(Supplied material Opens)

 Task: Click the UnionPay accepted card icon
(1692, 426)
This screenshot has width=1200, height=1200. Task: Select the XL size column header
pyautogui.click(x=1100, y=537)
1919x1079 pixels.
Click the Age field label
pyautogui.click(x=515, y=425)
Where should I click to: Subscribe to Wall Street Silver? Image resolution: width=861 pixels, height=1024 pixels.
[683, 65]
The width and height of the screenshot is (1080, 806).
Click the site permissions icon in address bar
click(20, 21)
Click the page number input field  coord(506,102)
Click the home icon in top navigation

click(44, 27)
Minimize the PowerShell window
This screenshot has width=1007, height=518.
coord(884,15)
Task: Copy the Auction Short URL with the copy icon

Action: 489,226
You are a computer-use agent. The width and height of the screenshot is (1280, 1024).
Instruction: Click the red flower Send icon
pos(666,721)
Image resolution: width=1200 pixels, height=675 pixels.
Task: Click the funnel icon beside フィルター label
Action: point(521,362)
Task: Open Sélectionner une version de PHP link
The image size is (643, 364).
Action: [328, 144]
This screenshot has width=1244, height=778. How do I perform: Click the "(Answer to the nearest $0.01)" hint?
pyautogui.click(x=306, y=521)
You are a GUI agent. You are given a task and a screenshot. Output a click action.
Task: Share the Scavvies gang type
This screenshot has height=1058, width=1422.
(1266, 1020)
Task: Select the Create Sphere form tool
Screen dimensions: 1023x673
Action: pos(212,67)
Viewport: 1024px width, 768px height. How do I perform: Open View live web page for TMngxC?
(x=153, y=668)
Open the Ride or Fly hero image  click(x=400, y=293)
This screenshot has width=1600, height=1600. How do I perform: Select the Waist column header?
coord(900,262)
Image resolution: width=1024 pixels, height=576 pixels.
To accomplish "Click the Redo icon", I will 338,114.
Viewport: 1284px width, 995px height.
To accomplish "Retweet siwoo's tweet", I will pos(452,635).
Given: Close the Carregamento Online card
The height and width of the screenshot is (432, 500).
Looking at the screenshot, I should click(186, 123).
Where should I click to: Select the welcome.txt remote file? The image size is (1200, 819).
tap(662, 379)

(Supplied material Closes)

# Problem details:
Exactly as they appear above, output the lines of the data from the first through the one that contains "Image resolution: width=1024", and only those lines.

# Answer:
 Task: Click the UnionPay accepted card icon
(1692, 426)
This screenshot has width=1200, height=1200. Task: Select the XL size column header
pyautogui.click(x=1100, y=537)
1919x1079 pixels.
Click the Age field label
pyautogui.click(x=515, y=425)
Where should I click to: Subscribe to Wall Street Silver? Image resolution: width=861 pixels, height=1024 pixels.
[683, 65]
The width and height of the screenshot is (1080, 806).
Click the site permissions icon in address bar
click(20, 21)
Click the page number input field  coord(506,102)
Click the home icon in top navigation

click(44, 27)
Minimize the PowerShell window
This screenshot has width=1007, height=518.
coord(884,15)
Task: Copy the Auction Short URL with the copy icon

Action: 489,226
You are a computer-use agent. The width and height of the screenshot is (1280, 1024).
Instruction: Click the red flower Send icon
pos(666,721)
Image resolution: width=1200 pixels, height=675 pixels.
Task: Click the funnel icon beside フィルター label
Action: point(521,362)
Task: Open Sélectionner une version de PHP link
The image size is (643, 364).
Action: [328, 144]
This screenshot has width=1244, height=778. How do I perform: Click the "(Answer to the nearest $0.01)" hint?
pyautogui.click(x=306, y=521)
You are a GUI agent. You are given a task and a screenshot. Output a click action.
Task: Share the Scavvies gang type
This screenshot has height=1058, width=1422.
(1266, 1020)
Task: Select the Create Sphere form tool
Screen dimensions: 1023x673
Action: pos(212,67)
Viewport: 1024px width, 768px height. How do I perform: Open View live web page for TMngxC?
(x=153, y=668)
Open the Ride or Fly hero image  click(x=400, y=293)
This screenshot has width=1600, height=1600. How do I perform: Select the Waist column header?
coord(900,262)
Image resolution: width=1024 pixels, height=576 pixels.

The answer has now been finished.